Jungmi hanya bisa menggelengkan kepalanya karena Yeonji. Tentu saja yang dilakukan Yeonji adalah hal yang salah. Karena disaat-saat seperti ini, pasti ada sesuatu yang ingin Jimin lakukan pada Eunwoo.
         
"Aku harus bagaimana, Jungmi?"
         
"Aku tidak tahu. Ini kan kesalahanmu."
         
"Tapi Eunwoo kekasihmu. Kau tidak ingin membantuku mencegah mereka berdua?"
         
Jungmi hanya mengangkat kedua pundaknya dengan ringan. "Kita berdoa saja, semoga mereka tidak bertengkar."
         
"Ya, semoga." Yeonji berharap cemas.

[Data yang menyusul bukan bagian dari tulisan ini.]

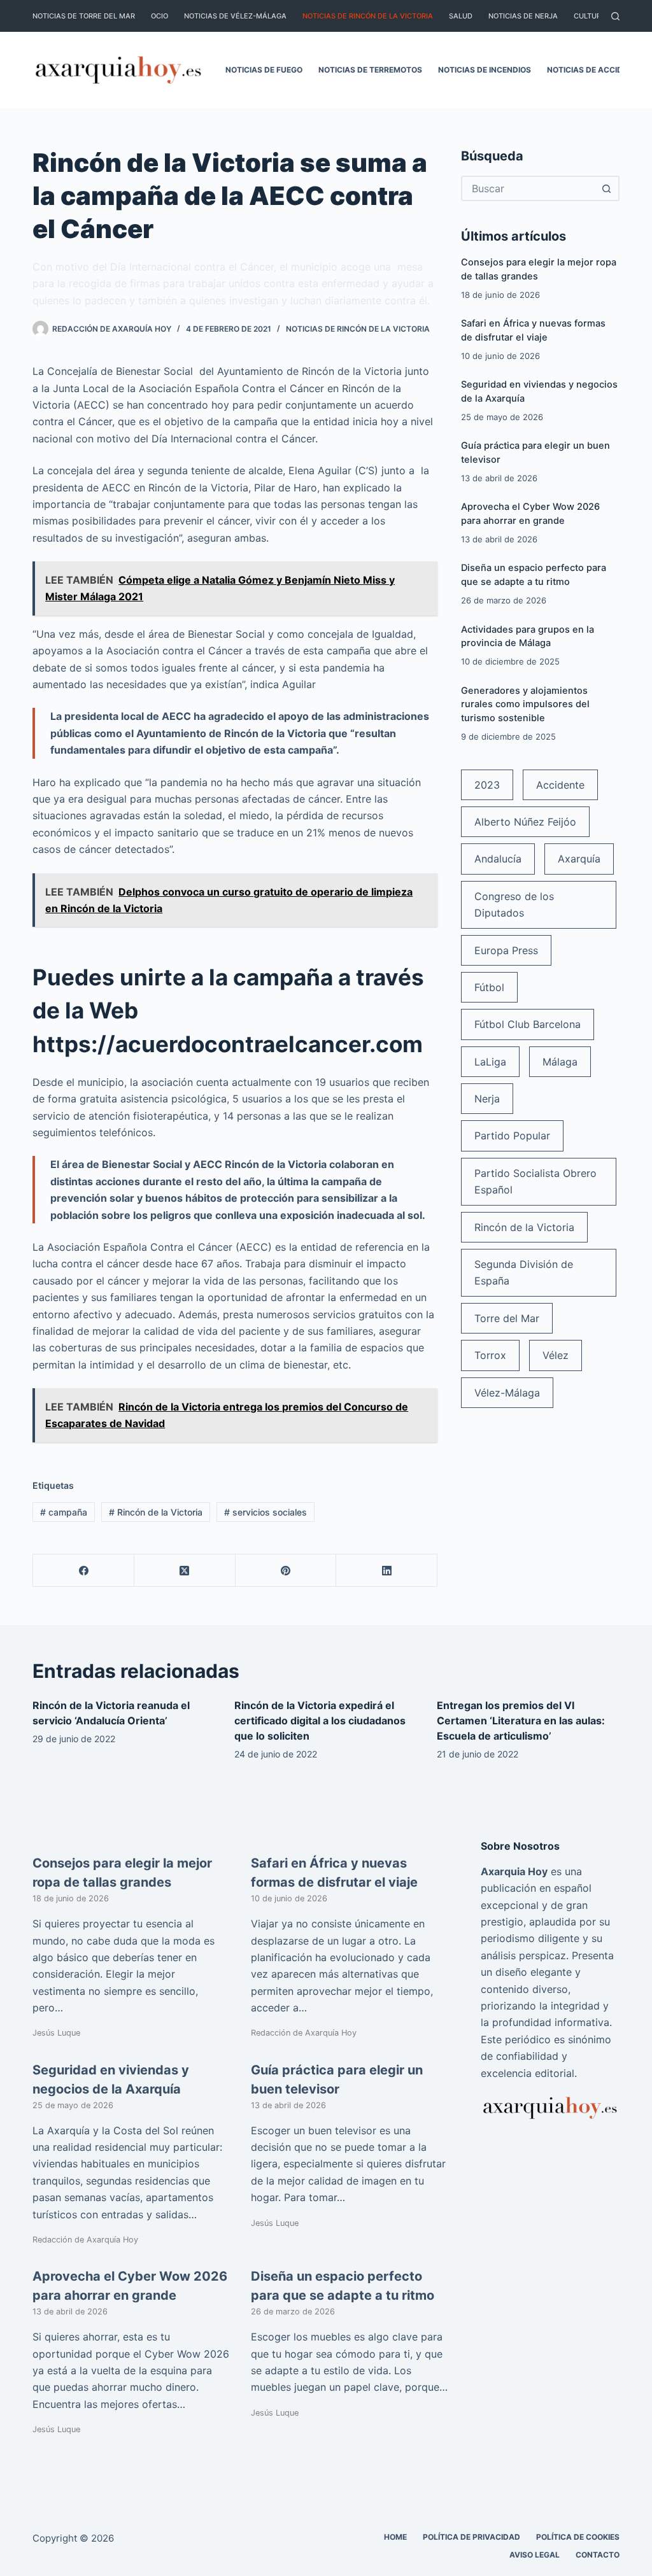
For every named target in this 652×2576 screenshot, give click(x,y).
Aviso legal (534, 2554)
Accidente (560, 784)
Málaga (560, 1061)
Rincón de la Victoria (155, 1512)
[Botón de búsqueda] (606, 188)
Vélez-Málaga (507, 1392)
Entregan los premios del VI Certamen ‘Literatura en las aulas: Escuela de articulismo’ (521, 1720)
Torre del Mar (506, 1318)
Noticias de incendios (484, 69)
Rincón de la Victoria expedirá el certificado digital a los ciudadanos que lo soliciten (320, 1720)
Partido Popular (512, 1135)
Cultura (590, 15)
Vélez (555, 1355)
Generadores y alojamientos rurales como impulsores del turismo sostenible (525, 704)
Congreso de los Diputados (514, 904)
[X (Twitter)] (185, 1570)
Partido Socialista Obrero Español (535, 1181)
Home (395, 2537)
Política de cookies (578, 2537)
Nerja (487, 1098)
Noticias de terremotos (370, 69)
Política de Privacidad (471, 2537)
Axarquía (579, 858)
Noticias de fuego (263, 69)
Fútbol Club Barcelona (527, 1024)
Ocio (159, 15)
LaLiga (490, 1061)
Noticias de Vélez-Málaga (235, 15)
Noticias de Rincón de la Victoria (367, 15)
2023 (487, 784)
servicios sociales (265, 1512)
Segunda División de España (523, 1272)
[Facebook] (83, 1570)
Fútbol (489, 987)
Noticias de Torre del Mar (83, 15)
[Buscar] (615, 16)
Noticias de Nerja (523, 15)
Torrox (490, 1355)
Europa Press (506, 950)
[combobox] (528, 188)
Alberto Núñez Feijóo (525, 821)
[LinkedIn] (386, 1570)
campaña (63, 1512)
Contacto (598, 2554)
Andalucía (497, 858)
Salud (460, 15)
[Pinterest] (286, 1570)
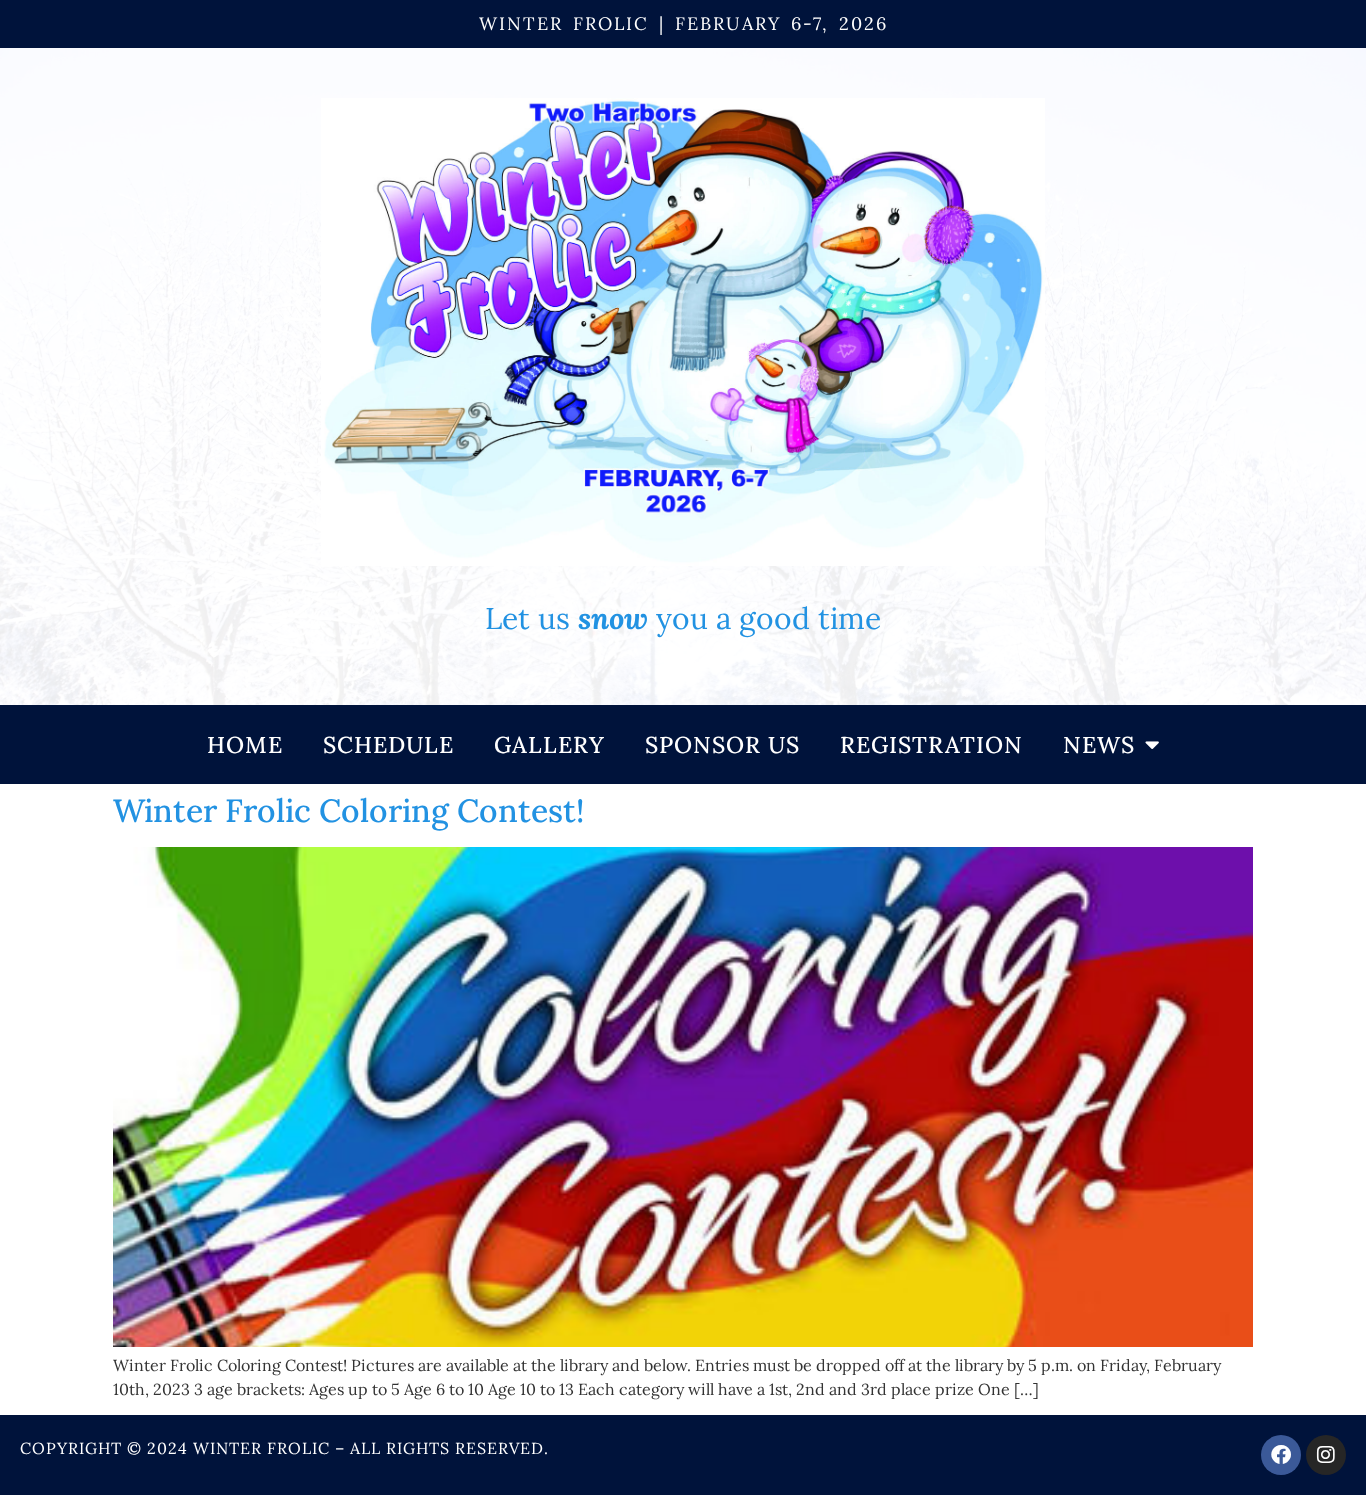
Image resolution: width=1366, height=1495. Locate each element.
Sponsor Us (722, 744)
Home (245, 744)
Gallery (549, 744)
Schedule (388, 744)
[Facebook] (1281, 1455)
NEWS (1099, 744)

Ia menggigit bibir bawahnya karena takut. Membayangkan Jimin dan Eunwoo bertengkar saja sudah mengerikan, apalagi jika itu benar-benar terjadi.

•••

Saat langit mulai menggelap, pria itu bergegas menuju tempat yang akan ia tuju. Sebelum ia berangkat, ia membuka ponselnya yang terus bergetar sejak tadi. Tanpa berpikir panjang, ia mematikan ponselnya dan menyimpannya di dalam saku celananya.
         
Ia merendahkan topi hitam yang ia pakai, kemudian menaikkan tudung hoodienya. Jika biasanya pria itu selalu membawa energi positif, kini sebaliknya. Tak ada seulas senyuman di bibirnya.
         
Ketika ia sampai, ia bisa melihat seseorang dengan kaos hitam polos dan celana ripped jeans sudah duduk menunggunya. Pria itu menyadari kehadirannya. Lantas pria itu berdiri dan menghampirinya.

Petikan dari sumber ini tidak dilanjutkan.